Tareas y ejercicios:
**a)** Sustituye, por favor, "educados" por "amables" en el pasaje del texto sobre el metro de Tokio que va desde "En general, sin" hasta "en el tren.", ambos incluidos, y escribe el pasaje resultante.
**b)** Prosigue el texto sobre el metro de Tokio a partir de su última frase.

Fragmento del texto:
%%

En general, sin embargo, por muchas anomalías que haya, en el metro se puede comprobar que los tokiotas son unos ciudadanos educados y respetuosos con los demás, aunque, eso sí, a menudo se dejan vencer por el sueño.
—Son muchos los que aprovechan el trayecto para dormir —me informó mi amigo Hiroshi, un periodista free lance de cuarenta y tantos años a quien conocí hace tiempo viajando por Italia—. Según un estudio reciente, los trabajadores japoneses se pasan cada día un promedio de una hora y tres cuartos en el tren, hecho que supone que en un año se pasan 13,7 días en el tren.
Hiroshi me contaba todo esto mientras cenábamos en una izakaya que hay bajo las vías del tren, muy cerca de la estación de Yurakucho. Una izakaya es, para entendernos, una especie de taberna o pub inglés con buena comida y que tiene, como valor añadido, el espectáculo de unas mesas donde se sientan salaryman que llenan el local de humo, ruido y jaleo, mientras se dicen a la cara lo que no se atreven a decirse en el trabajo.

%%

Extractos del material:

%%

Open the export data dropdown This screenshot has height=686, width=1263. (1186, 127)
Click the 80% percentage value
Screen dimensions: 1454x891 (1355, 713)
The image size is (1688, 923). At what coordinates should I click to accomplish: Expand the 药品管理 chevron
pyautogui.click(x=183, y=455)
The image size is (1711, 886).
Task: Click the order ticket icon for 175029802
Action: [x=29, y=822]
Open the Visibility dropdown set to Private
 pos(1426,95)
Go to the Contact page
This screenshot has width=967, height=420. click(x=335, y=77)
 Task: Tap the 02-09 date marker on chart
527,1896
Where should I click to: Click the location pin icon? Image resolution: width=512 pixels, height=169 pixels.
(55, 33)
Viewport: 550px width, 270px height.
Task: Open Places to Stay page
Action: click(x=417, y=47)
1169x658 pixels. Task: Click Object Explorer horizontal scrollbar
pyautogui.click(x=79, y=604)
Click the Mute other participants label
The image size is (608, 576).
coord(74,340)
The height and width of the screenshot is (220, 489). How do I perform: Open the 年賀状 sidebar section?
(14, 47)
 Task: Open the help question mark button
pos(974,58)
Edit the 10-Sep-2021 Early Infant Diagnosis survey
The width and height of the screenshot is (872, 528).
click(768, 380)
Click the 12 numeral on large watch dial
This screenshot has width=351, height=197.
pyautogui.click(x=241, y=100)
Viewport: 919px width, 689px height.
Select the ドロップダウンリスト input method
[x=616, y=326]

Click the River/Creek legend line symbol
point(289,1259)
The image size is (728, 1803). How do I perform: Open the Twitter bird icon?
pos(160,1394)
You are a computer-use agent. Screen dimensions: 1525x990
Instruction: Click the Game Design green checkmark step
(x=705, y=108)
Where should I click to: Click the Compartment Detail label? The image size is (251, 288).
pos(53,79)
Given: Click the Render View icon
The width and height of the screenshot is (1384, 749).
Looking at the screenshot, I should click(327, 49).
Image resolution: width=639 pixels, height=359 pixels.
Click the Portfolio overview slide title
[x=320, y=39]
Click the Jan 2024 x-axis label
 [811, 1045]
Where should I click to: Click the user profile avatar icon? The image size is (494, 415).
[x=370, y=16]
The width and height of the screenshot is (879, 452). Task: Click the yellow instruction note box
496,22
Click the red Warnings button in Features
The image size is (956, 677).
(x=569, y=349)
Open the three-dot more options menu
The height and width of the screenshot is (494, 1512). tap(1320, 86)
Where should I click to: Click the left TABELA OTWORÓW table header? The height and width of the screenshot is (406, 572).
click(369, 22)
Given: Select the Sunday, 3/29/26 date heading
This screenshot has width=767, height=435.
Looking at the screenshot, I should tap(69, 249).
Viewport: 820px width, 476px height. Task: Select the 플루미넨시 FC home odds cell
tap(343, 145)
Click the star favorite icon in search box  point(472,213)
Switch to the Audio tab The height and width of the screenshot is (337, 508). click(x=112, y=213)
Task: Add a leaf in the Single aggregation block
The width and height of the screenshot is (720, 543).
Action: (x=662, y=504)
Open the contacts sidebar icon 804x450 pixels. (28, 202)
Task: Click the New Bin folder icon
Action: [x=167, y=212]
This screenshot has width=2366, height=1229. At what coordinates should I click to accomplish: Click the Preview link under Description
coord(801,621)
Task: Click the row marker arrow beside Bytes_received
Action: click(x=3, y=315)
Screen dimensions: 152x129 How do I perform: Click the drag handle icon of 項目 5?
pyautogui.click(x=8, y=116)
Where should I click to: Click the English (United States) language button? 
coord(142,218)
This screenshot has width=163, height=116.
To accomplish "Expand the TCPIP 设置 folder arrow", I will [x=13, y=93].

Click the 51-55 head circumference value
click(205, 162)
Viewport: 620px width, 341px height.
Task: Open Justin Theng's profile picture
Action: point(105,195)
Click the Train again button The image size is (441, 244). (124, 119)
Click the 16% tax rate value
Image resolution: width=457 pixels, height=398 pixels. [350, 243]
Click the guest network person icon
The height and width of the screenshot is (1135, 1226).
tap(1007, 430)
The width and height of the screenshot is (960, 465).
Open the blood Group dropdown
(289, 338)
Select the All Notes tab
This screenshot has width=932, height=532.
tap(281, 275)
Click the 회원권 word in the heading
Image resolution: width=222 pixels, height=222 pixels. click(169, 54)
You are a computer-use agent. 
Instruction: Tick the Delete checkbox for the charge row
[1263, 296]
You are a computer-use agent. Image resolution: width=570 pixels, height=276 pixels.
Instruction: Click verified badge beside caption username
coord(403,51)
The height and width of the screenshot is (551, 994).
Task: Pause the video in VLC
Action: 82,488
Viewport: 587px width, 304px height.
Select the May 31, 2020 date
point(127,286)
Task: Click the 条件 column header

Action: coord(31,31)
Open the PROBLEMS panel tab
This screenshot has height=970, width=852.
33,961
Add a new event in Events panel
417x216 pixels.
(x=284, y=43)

%%

Respuestas esperadas:
**a)**
En general, sin embargo, por muchas anomalías que haya, en el metro se puede comprobar que los tokiotas son unos ciudadanos amables y respetuosos con los demás, aunque, eso sí, a menudo se dejan vencer por el sueño.
—Son muchos los que aprovechan el trayecto para dormir —me informó mi amigo Hiroshi, un periodista free lance de cuarenta y tantos años a quien conocí hace tiempo viajando por Italia—. Según un estudio reciente, los trabajadores japoneses se pasan cada día un promedio de una hora y tres cuartos en el tren, hecho que supone que en un año se pasan 13,7 días en el tren.

**b)**
Cuando le comenté a Hiroshi que me parecía que los tokiotas se pasan demasiadas horas en el metro, se rio y me dijo:
—Como vivir en el centro de Tokio es muy caro, no tienen más remedio que vivir en las afueras. El precio es pasar muchas horas en el tren o en el metro.
Lo entendí mejor cuando, aquella misma noche, antes de acostarme, leí en el Japan Times que hay jóvenes en Tokio que viven en apartamentos de menos de diez metros cuadrados. Eso se explica porque son salaryman que están tantas horas en el trabajo que solo van al apartamento a dormir. Es una de las muchas cosas que sorprenden de la sociedad japonesa, un mundo que hay que ir descubriendo poco a poco.